Charade Approved the Dictatorship
What was dropped in the ballot boxes was of no importance; even a dead rat would do. Ahmadinejad’s victory was announced before the closing of the polls … far too early, and the score was worthy of a banana republic. In 2013, this kind of debutante’s error was carefully avoided. Throughout the day, the media was pleased to follow the “preliminary results and projections” from the polls. It is done in the West, is it not? This time, there was no way they would give out the result too early.
The good people waited till the next day to learn of what had been decided well before Election Day. This is more credible. Damn! A score of 75–92% will not do for Hassani. The public may be reminded of Saddam, Mubarak, Benali and other autocrats. A happy score of 50.68% would avoid a second round of polling, certainly uninteresting and quite expensive. And if one divides the remainder, 49.32%, between the other five candidates, their score becomes so tiny that the victory of Hassani is undoubtedly overwhelming. Well done!

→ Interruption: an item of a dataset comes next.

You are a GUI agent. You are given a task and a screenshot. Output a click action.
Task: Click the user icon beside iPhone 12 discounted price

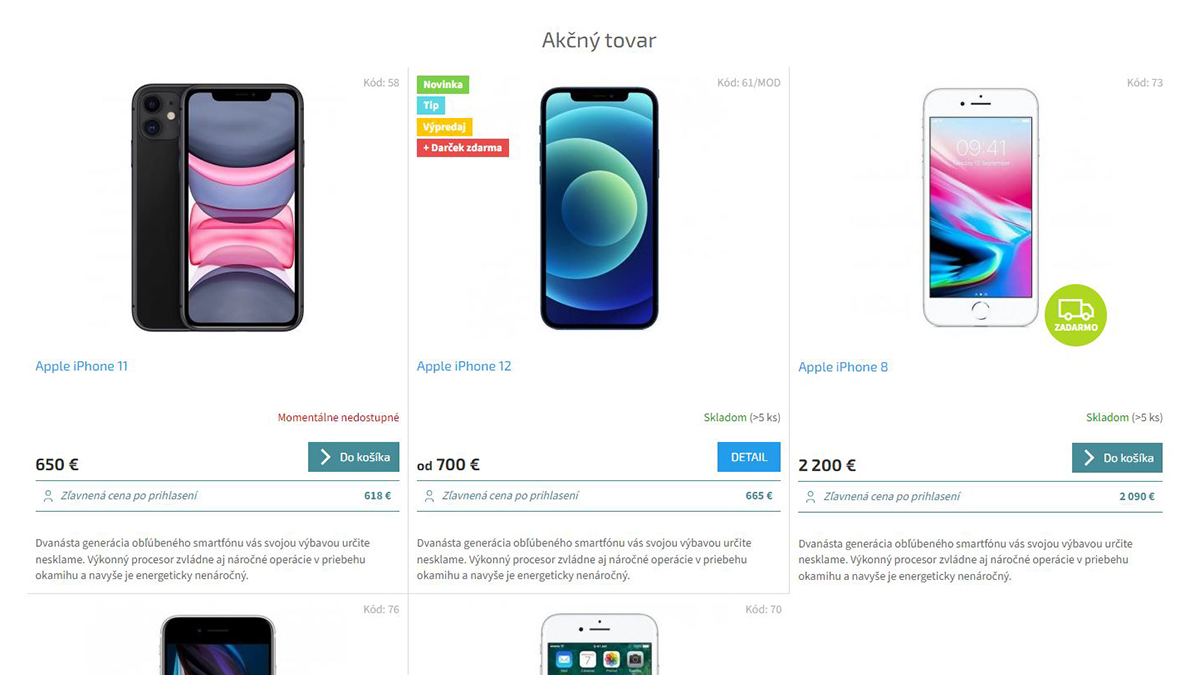(x=429, y=496)
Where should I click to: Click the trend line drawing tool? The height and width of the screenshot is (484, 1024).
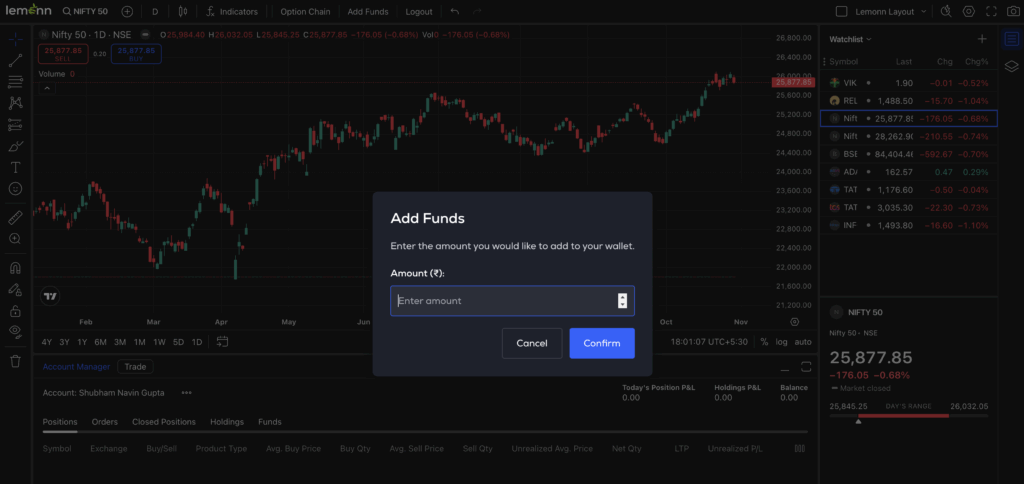point(15,60)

Proud and pompous, the government announced a participation of 80%. Who would check THAT anyway?
Hassani, chubby with white turban – he is not Seyed – talked of openness and change. It costs him nothing; these are the same old tunes from of the Iranian presidents since the 1980s. The West was quick to send Hassani its congratulations. Curtain! The show is over. We can go about our lives under the dictatorship, as we did yesterday.
The charade of the Islamic Republic, the staging of the elections in Tehran, was flawless. Wait a minute! What happened in Tabriz? Ahwaz? Kerman? And elsewhere in Iran? We do not know; Teheranis and journalists did not give it a thought. For them, Tehran IS Iran, better still, the grazing patch of northern Tehran is all Iran. Period. More than 50 millions souls living outside the Iranian capital are of no importance. Who cares about their opinion, their vote, or even their existence?
In spring 2011, the Pasdaran, the military clique of Ali Khamenei and colleagues of Hassan Rouhani, burned houses to the west of Iran. But it is not worth talking about, apparently. Arabs in Abadan and Baluchis in Zahedan were executed? Bah! The made-up dollies of north Tehran and hair-creamed young dandies living on the pasture between Toupkhanah and Kouhestân, including Tadjrish and Niâvarân, are more photogenic, and can express themselves in English and French, even if they do just use is to make asinine phrases such as “We stand up to the West ” and “The new president is an icon of change”.
What a nice performance on June 14, 2013, then. Except that on that day those who voted supported overwhelmingly the Velayat-e Faqih. Hats off to Ali Djoun. We have just democratically approved the continuation of our slavery to the Islamic Republic by crowding the polling stations in Tehran. We Waltz with Ali Djoun.
In the West, the Iranian diaspora, pitiful in politics and anything democratic, were as silent as the dead. A few academics of Iranian origin were found to speak learnedly about the elections. That’s all. The Iranian opposition? Straw from a ruined mud wall.